Jerwood Fiction Uncovered Prize 2014

20th Jun 2014

Jerwood Fiction Uncovered Prize 2014
Each year, the Jerwood Uncovered Fiction Prize rewards eight writers for their outstanding works of fiction. This year, not only is the list split a perfect 50:50 between genders, but some of FBS favourites can be found

Evie Wyld is having a pretty spectacular week. Yesterday, we reported that the Australia-born novelist was the recipient of 2013’s Encore Award for All the Birds, Singing.

Now, the same novel has been selected by the Jerwood Uncovered panel for a £5000 share of the £40,000 prize fund. Wyld’s debut After the Fire, a Still Small Voice won the John Lewellyn Rhys Prize and a Betty Trask Award. She also made it on to Granta’s list of the Best of Young British Novelists 2013 and she’s only 34. The girl’s good.

Judge, Arifa Akbar agrees: She excels at creating character, a sense of place and a thrilling tension, infusing every page with a depth of feeling along the way. For a novelist as young as Wyld to display such emotional maturing is extraordinary”

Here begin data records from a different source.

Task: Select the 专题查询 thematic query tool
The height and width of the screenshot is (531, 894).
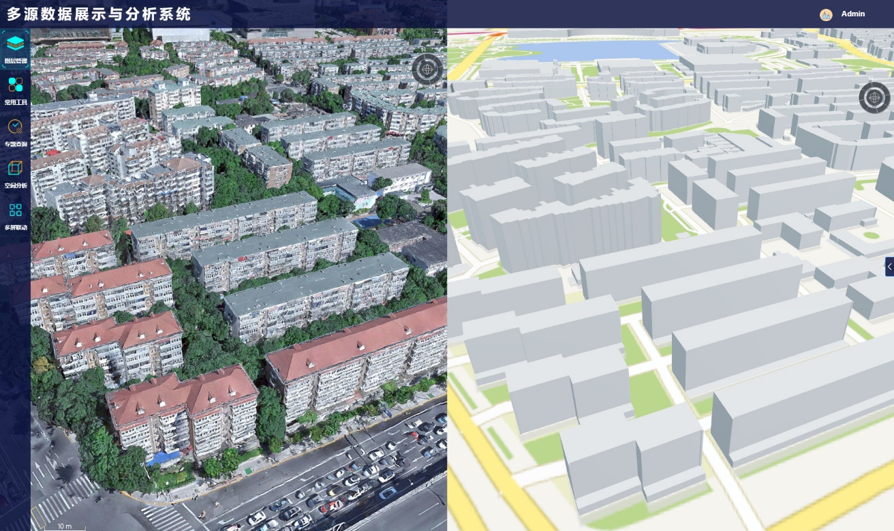Action: pyautogui.click(x=15, y=131)
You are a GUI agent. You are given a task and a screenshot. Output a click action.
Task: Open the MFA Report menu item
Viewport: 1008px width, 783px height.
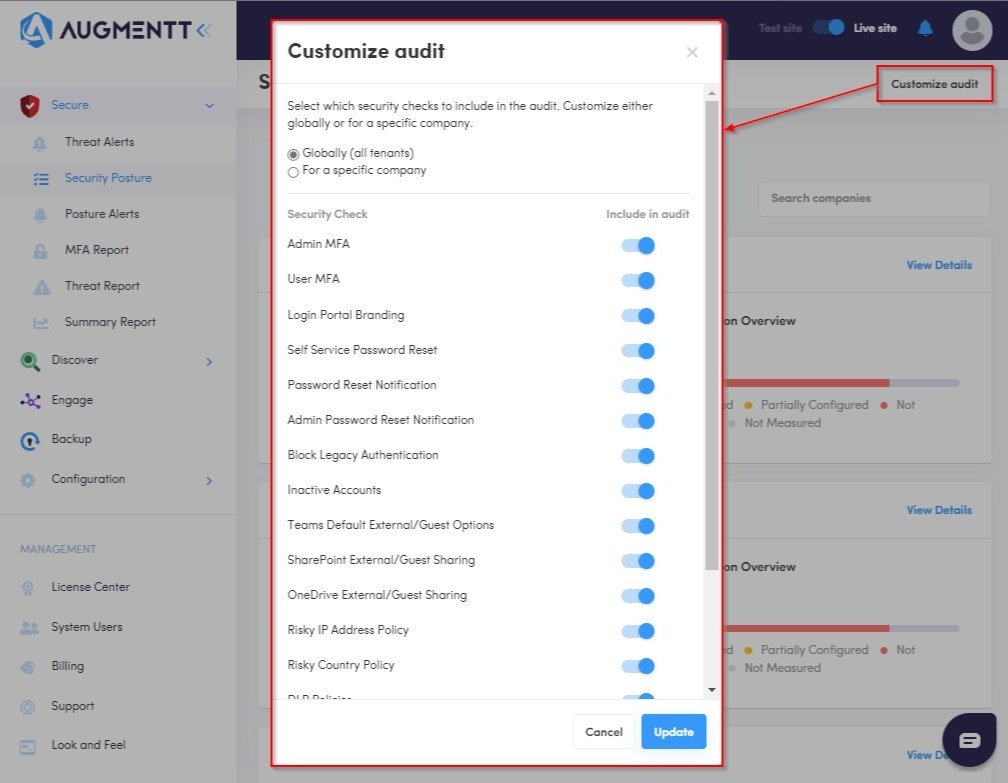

She is joined by Bernadine Evaristo, whose latest novel Mr Loverman earned her a spot. Her central protagonist is Barrington Jedidiah Walker, a 74-year old snappy dresser, contemplating finally confronting his sexuality.

Judge, Julia Wharton said of Mr Loverman, “In Evaristo’s hands he is a funky, feisty, hugely adorable man – she takes a difficult subject and imbues it with wit, passion and honesty. I loved it and I’d marry him… if only he would have me…”

Another Betty Trask recipient, Lesley Glaister was awarded for her novel Little Egypt, in which twins Isis and Osiris guard a dark secret in their eponymously named childhood home in North England.

Sam Jordison explained that “what most lingers afterwards is tragedy: the dignified pain of the narrator and her extraordinary truce with fate.”

Naomi Wood‘s Mrs Hemingway completes the set. Built on extensive research, this novel grew from Wood’s imaginings of life as one of the four beleaguered wives of one of the most lauded writers of his generation.

Her sentences are as smooth and pleasurable as a well-made daiquiri Chair, Matt Haig said, “Wood’s skill here is in weaving quite a lot of factual biography in without it ever weighing it down, and that takes real skill and confidence. Her sentences are as smooth and pleasurable as a well-made daiquiri making it a joy to read.”

Launched in 2011, the award is an Arts Council funded prize that goes beyond a cash-fall. All the recipients will receive support in promoting their books for the next year.

Congratulations to all eight winners.